You can't make this stuff up!

The Trump campaign has announced a new "investigative" (read: spin and propaganda) website called, apparently with an absolute lack of self-awareness or irony...

"TRUTH OVER FACTS."

Let that sink in for a moment.

It's hard for me not to gather from this title a conscious desire on the part of the Trump campaign to cultivate the notion that truth and facts are not closely related to one another; that the facts will lead you astray unless they are presented in the context of the proper narrative. As I recall, the Party in Orwell's 1984 put great stock in a similar concept, something called "Doublethink." It was defined as "the power of holding two contradictory beliefs in one’s mind simultaneously, and accepting both of them.” Charlie Sykes has an interesting meditation on the concept as employed by the Trump people here.

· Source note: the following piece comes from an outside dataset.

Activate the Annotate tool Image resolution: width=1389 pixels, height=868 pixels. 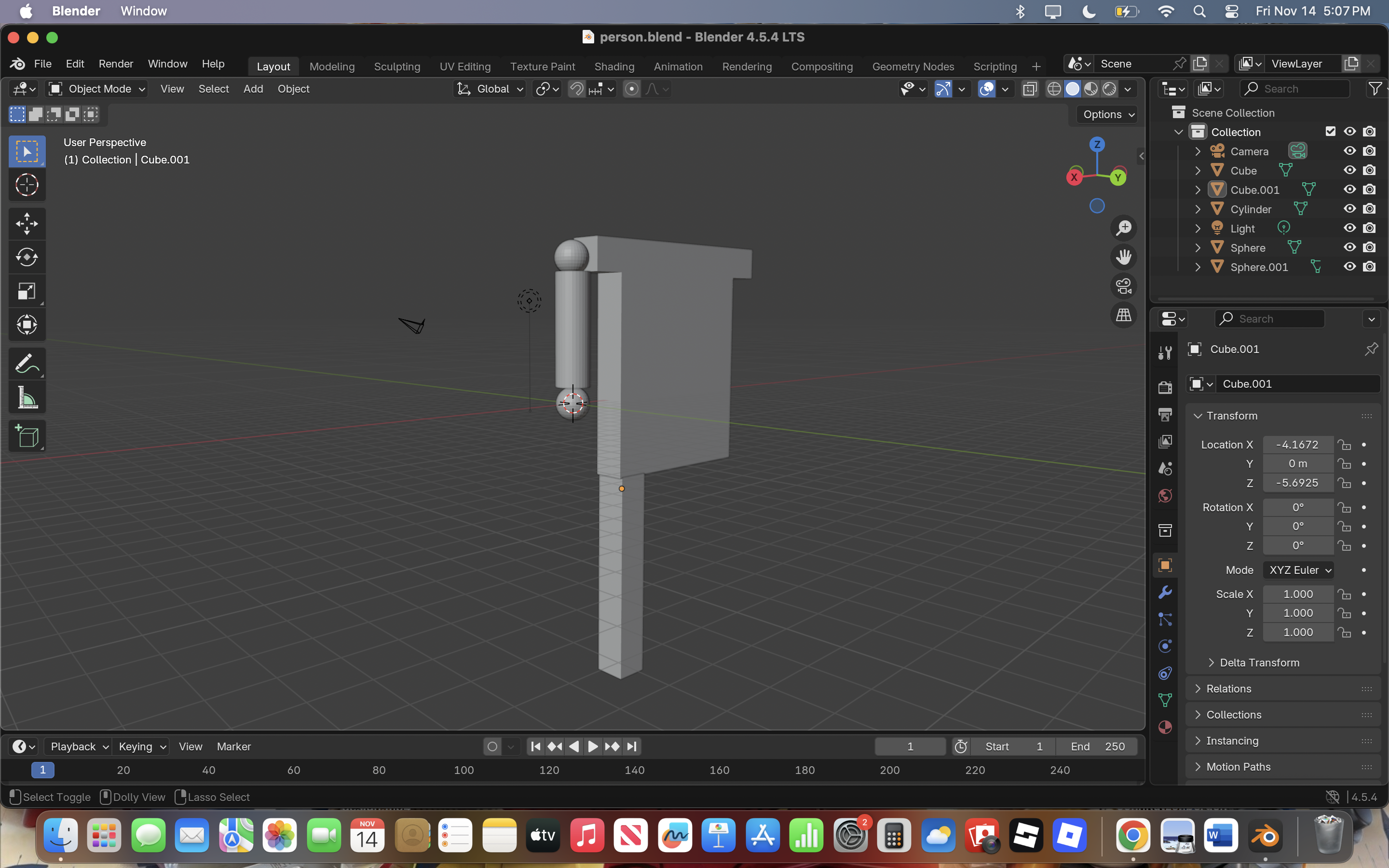27,364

I'm reminded of Kellyanne Conway's concept of "alternative facts."




I understand that an awful lot of folks these days seem not to know what the word "facts" means. We encounter unconscious oxymorons like "untrue facts" far more often these days than we did when people's basic educations were sounder and their vocabularies more precise, in what seems like a golden age when words meant things and had specific definitions and you could tell what somebody meant by the words they used. But as Kellyanne's double talk in the conversation above is rather typical of a tendency in TrumpWorld to avoid the question and change the subject when it comes down to whether something is true or not. Given a president whose relationship with the truth is more adversarial than that of any political figure in memory, that's hardly surprising. Making "facts" up as he goes along is one of Mr. Trump's favorite hobbies. He's even admitted doing it in a conversation with at least one foreign leader.

Facts and the truth are closely related concepts. But this administration doesn't seem to understand that. Neither is this administration terribly fond of facts. So I suppose it stands to reason that placing "facts" and "the truth" in opposition to one another would come naturally to TrumpWorld.

But the title of the Trump campaign's new spin page is so open about it that once again I'm forced to shake my head at this administration's lack of self-awareness. Do the Trump people really not see that the web page's title is self-parody? Do they really not see the downside to suggesting a disconnect between uncomfortable and inconvenient facts and the "truth?"

Or perhaps they're smart enough to realize how close the notion of such a disconnect is to their entire cause. Arguing with Trump supporters is typically useless because facts often don't matter to them. Trumpism, at its core, is the affirmation of the prejudices and preferences of the people who support Donald Trump because what he tells them is what they want to hear. When presented with an inconvenient fact, they will change the subject, as Kellyanne Conway did, or attack the source (nothing that doesn't come from Fox News, the One America Network, Breitbart, or some other pro-Trump source is admissible because any other source is said to be "biased," as if there were such a thing as a source that is not and- more importantly- as if nothing that doesn't come from a source whose biases support their own could possibly be true).

It's perfectly reasonable to suggest that a particular source may be unreliable. But when only sources one agrees with can be reliable, the agreement of a source with one's own prejudices becomes to all intents and purposes the criterion by which truth or falsehood is to be judged. Facts have nothing to do with it.

Only a kind of Nietzschean truth remains. It's a relative kind of "truth," which is a means rather than an end in itself.  And for that kind of "truth," facts don't matter. What matters is whether or not something conforms to and serves the narrative.

I doubt whether the people who named the new website thought this through, and I doubt that they would express it in those terms. But I believe that to be the significance of placing "truth" and "facts" in opposition to one another.

But it's so damned transparent. Yes, it takes a remarkable lack of self-awareness to call what at least will present itself as a fact-checking resource "Truth over Facts." And it also takes remarkable blindness to how obvious it makes that website's actual agenda, even though I doubt that those who named the website realize that.